Pixel coordinate grounding data
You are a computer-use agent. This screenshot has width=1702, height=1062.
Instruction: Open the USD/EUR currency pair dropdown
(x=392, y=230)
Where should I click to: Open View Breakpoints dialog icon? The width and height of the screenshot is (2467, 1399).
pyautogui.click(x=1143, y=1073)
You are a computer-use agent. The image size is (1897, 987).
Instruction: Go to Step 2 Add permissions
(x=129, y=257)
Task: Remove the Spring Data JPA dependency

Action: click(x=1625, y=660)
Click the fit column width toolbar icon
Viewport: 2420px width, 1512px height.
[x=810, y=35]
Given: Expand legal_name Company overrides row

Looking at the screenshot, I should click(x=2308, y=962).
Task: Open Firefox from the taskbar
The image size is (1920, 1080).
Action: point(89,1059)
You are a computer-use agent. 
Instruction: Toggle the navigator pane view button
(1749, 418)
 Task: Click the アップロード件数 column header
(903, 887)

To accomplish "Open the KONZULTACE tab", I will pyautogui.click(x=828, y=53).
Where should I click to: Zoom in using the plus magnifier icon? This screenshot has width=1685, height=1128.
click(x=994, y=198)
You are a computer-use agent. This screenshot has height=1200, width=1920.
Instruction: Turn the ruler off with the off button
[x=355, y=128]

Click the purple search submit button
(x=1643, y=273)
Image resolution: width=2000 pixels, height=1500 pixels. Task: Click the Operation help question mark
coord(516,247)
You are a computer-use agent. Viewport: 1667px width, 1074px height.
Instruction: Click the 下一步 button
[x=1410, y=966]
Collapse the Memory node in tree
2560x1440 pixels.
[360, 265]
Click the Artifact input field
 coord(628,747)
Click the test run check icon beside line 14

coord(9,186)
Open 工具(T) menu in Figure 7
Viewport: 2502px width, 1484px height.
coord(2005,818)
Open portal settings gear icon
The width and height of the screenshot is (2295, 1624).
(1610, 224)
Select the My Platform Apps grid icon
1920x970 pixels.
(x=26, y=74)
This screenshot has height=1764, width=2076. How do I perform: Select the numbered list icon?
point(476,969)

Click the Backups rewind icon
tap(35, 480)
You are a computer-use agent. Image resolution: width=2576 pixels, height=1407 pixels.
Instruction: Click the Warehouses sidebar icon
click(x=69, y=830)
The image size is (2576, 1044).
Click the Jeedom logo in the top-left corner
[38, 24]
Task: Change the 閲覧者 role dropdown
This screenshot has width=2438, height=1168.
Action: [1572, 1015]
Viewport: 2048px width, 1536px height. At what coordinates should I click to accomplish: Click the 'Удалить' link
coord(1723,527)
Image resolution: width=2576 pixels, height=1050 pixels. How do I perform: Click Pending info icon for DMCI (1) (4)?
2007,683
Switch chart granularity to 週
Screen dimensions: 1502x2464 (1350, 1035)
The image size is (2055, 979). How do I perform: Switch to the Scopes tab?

• TASK OBJECTIVE: Only lines containing the word "agent" should appear in the answer, and every such line from the records above must be there.

• EXERCISE ANSWER:
You are a computer-use agent. This screenshot has width=1702, height=1062.
You are a computer-use agent. The image size is (1897, 987).
You are a computer-use agent. 
You are a computer-use agent. This screenshot has height=1200, width=1920.
You are a computer-use agent. Viewport: 1667px width, 1074px height.
You are a computer-use agent. Image resolution: width=2576 pixels, height=1407 pixels.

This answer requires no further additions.